Daher möchte ich in diesem Blogbeitrag dieses Thema einmal etwas näher beleuchten. Zunächst möchte ich die Vorgaben der FuSi-Standards IEC 61508, ISO 26262 und DO 178B/C vergleichen. Abschließend gebe ich noch Projekterfahrungshinweise, die auf meiner mehr als 15 jährigen Erfahrung beruhen.
Aus meiner Sicht unterteilt sich eine gute Software Spezifikation in zwei wesentliche Teile: Architektur/Design und textuelle Requirements.
Die Architektur beschreibt, meist überwiegend in grafischer Form, die Struktur und den Aufbau der Software. Insbesondere werden auch Daten- und Kontrollflüsse dargestellt. Der Schwerpunkt von textuellen Requirements wiederum liegt auf der Beschreibung der Funktionalität, sowie den zeitlichen Anforderungen an das System.
Die Ausgangsfrage dieses Blogs bezieht sich auf die Anzahl der Ebenen von textuellen Requirements. Nicht mitgezählt wird hier die Ebene der System-Requirements, welche immer vorhanden sein muss.
IEC 61508:
Die IEC 61508 definiert im Teil 3, Tabelle A1 eine Requirement Ebene. Wobei sehr interessant ist, dass bei den empfohlenen Verfahren und Maßnahmen für semi-formale Methoden keine Maßnahmen wie Requirements Schablonen etc. genannt sind. Man könnte hier fast den Eindruck gewinnen, als ob textuelle Requirements bei der Erstellung der IEC 61508 gar nicht im Fokus standen. Denn alle weiteren Verfahren und Maßnahmen (Tabelle A2 und A4) beziehen sich eindeutig auf die Architektur und das Design der Software.

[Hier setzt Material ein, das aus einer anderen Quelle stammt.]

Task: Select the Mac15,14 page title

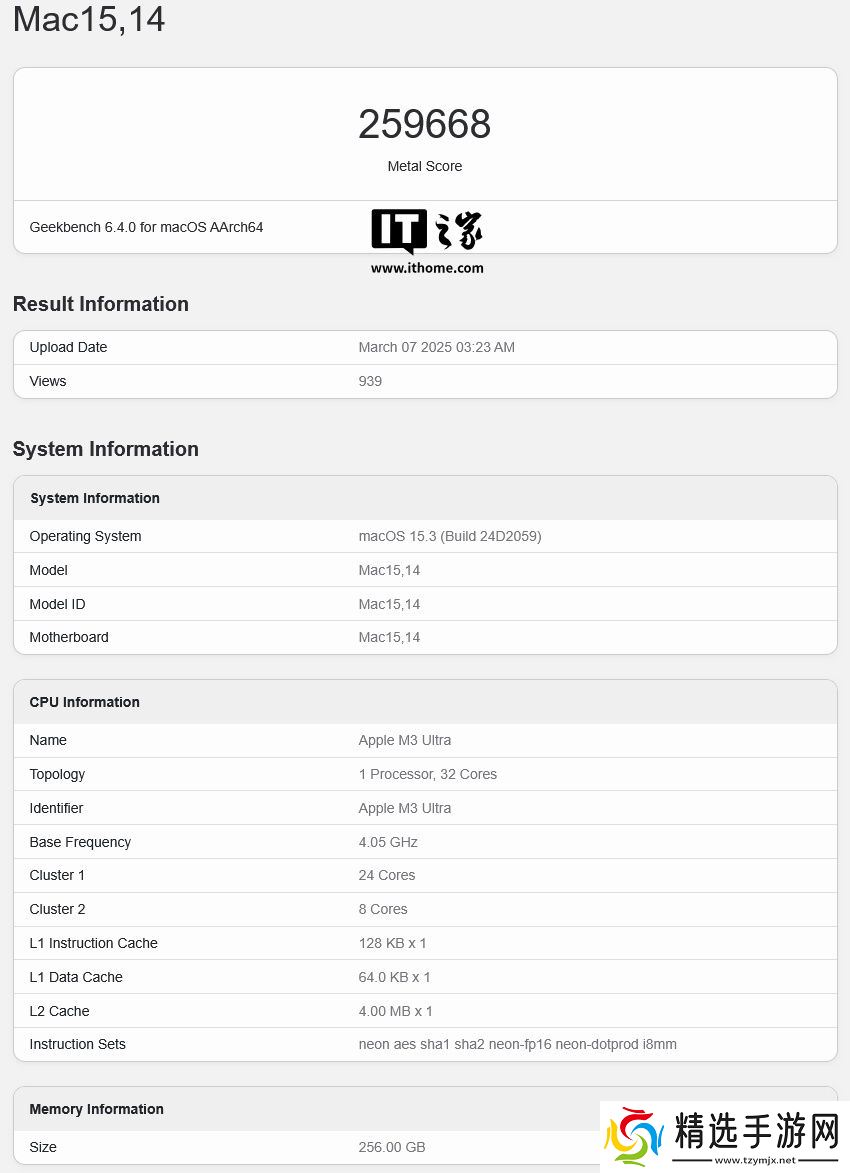Action: click(89, 19)
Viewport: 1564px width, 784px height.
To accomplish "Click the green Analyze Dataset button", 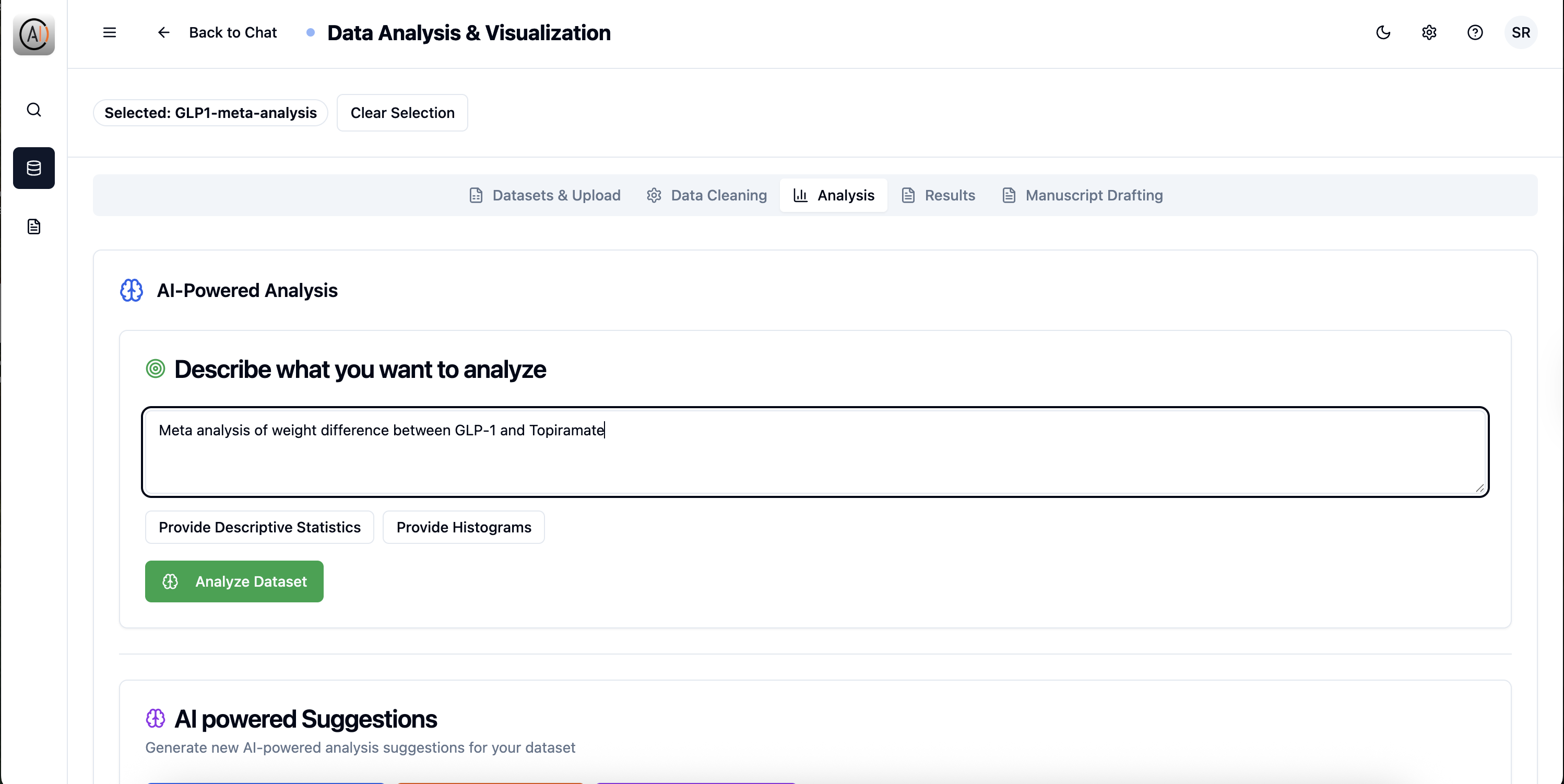I will (x=234, y=581).
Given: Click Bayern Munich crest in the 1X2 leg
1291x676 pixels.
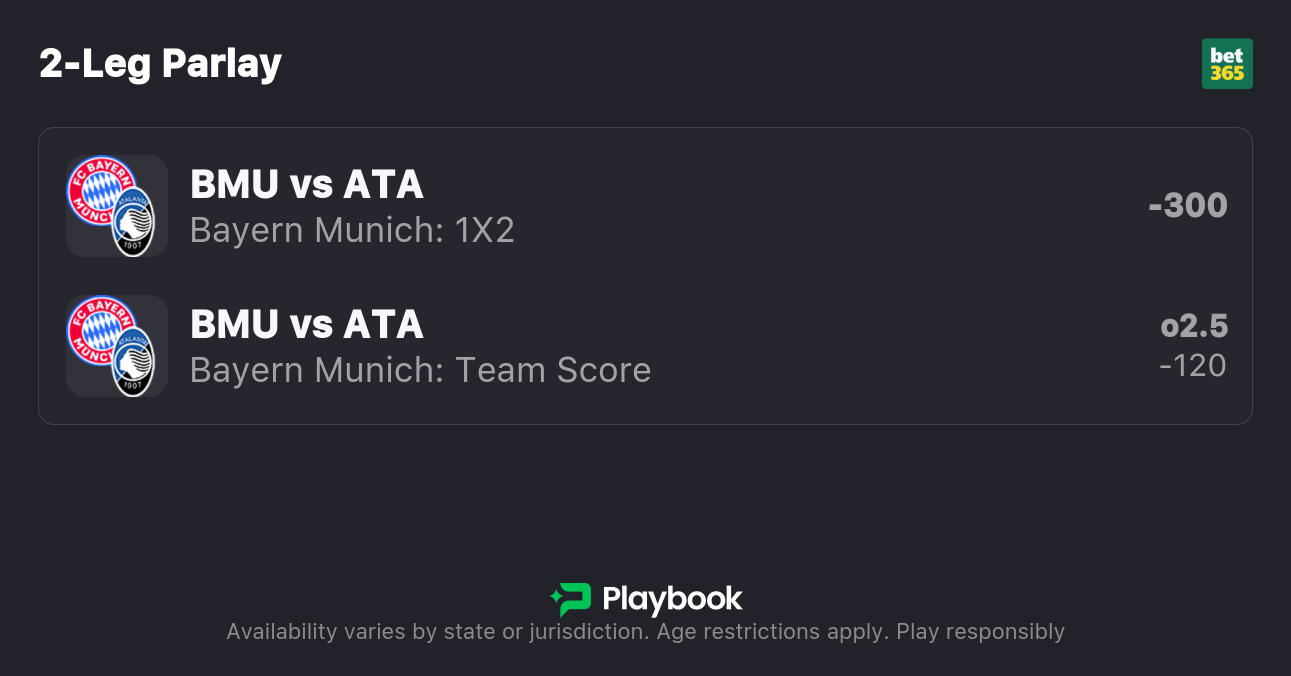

Damit ist festzuhalten, dass man gemäß der IEC 61508 maximal eine Ebene von textuellen Software Requirements erstellen muss.
ISO 26262:
Der den Software Prozess beschreibende Teil 6 der ISO26262-2011 fordert im Kapitel 6 „Specification of software safety requirements“, die Erstellung einer Requirement Ebene. Im Kapitel 8 „Software unit design and implementation“, Tabelle 7 „Notations for software unit design“ wird als eine mögliche Methode auch die Erstellung von natürlich sprachlichen Requirements für die Beschreibung der Software Units vorgeschlagen. Als weitere Methoden können aber stattdessen auch „informal notations“, „semi-formale notations“ oder „formale notations“ gewählt werden.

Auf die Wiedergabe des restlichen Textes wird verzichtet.